I say it as though it’s all there is to say. Because it is. I pick up the gun, not aiming anywhere in particular, and then lower it. I’m not supposed to use it yet.

She’s crying now, quietly. I understand. She looks up.

“Why me?”

I shake my head, back to staring at the splotch of paint on the wood flooring. I wipe a sleeve across my nose.

“Dunno. Just supposed to be. Just is.”

I’m becoming more disconnected, I know. It’s okay. I hear a noise somewhere outside but ignore it. This was the room that mattered, but now it isn’t, and we have to move. I lower my voice to a whisper.

“Get up.”

She looks at me with that fear again and I almost stop. But I’m not supposed to stop. Can’t stop. I hop up off the stool and reach down to grab her arm as gently as I can. She slaps at my hand, but I pull at her anyway. I don’t point the gun at her, but she remembers it’s there.

“Get up.”

She gets up.

“Go to the door.”

She goes to the door.

“Walk to your bed.”

She seems like she wants to look at me again, but she doesn’t. She starts walking across her living room, past the front door she never locks (who would ever want to steal from a starving artist like her?), and towards her bedroom beyond. I don’t follow. I’m not supposed to. I wait, silent.

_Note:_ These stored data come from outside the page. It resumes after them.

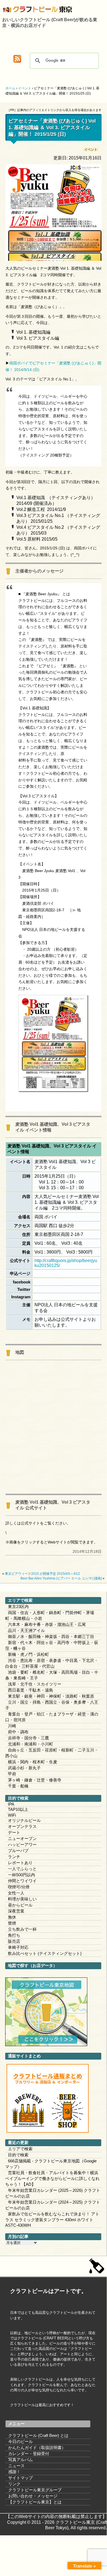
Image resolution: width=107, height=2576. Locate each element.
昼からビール (20, 1905)
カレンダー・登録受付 (28, 2453)
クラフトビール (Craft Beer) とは (38, 2435)
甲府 (12, 1774)
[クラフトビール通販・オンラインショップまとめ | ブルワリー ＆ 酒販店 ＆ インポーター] (47, 2131)
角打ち (14, 1935)
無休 (12, 1917)
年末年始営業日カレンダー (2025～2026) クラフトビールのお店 (52, 2193)
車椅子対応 (18, 1947)
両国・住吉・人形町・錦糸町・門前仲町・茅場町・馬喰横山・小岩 (49, 1615)
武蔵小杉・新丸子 (24, 1768)
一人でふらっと (22, 1868)
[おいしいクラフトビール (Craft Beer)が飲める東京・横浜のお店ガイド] (7, 10)
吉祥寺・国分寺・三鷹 (28, 1738)
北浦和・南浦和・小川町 (30, 1744)
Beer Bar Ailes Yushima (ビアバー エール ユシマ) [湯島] (61, 1578)
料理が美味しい (22, 1899)
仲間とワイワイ (22, 1880)
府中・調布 (18, 1732)
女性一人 (16, 1893)
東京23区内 (18, 1606)
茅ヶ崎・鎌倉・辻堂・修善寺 (34, 1780)
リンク (14, 2483)
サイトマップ (20, 2477)
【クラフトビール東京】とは (35, 2502)
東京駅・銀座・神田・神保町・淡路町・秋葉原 (51, 1696)
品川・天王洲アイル (26, 1630)
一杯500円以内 (21, 1874)
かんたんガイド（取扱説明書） (37, 2447)
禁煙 (12, 1923)
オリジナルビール (24, 1820)
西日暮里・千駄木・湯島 (30, 1690)
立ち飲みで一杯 (22, 1929)
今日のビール (20, 2441)
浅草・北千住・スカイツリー (34, 1684)
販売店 (14, 1941)
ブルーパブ (18, 1850)
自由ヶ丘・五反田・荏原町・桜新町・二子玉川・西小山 (51, 1753)
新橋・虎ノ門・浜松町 (28, 1654)
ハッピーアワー (22, 1844)
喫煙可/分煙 (19, 1887)
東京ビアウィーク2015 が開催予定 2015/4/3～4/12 (42, 1574)
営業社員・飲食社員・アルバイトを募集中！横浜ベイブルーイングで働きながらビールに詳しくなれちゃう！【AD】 (52, 2178)
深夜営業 (16, 1911)
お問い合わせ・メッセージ (32, 2496)
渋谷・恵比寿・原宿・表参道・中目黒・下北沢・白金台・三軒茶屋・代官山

The shadow is on her before she can even scream. She must think it’s me, pulling metal string around her neck and tightening her air away, but it’s not.

I’m over here. With the gun right where it’s supposed to be. I know it’s time. I take a few silent steps, aim, fire, and the shadow drops to the ground. The last look on his face is very confused. I guess I would be, too.

Her hands fly up to her throat and pull cord away, allowing the gasp of breath she takes to fly to her lungs with newfound freedom. Her eyes can’t decide whether to stare at the body seeping blood into her living room carpet or me, so they twitch from one to the other in rapid succession until she looks about ready to seize.

She knows the man on the floor. I saw him in a picture crumpled at the bottom of her drawer while I was waiting for her. Maybe an ex. Love makes you try to kill people sometimes, I guess.

I sniffle again, but I’m not crying. I did what I was supposed to do. She’s watching me still, and now only me, having realized that the lump on the ground is far more predictable.

She doesn’t try to stop me when I leave, but I feel her eyes follow me to the front door, and all the way down the hall beyond.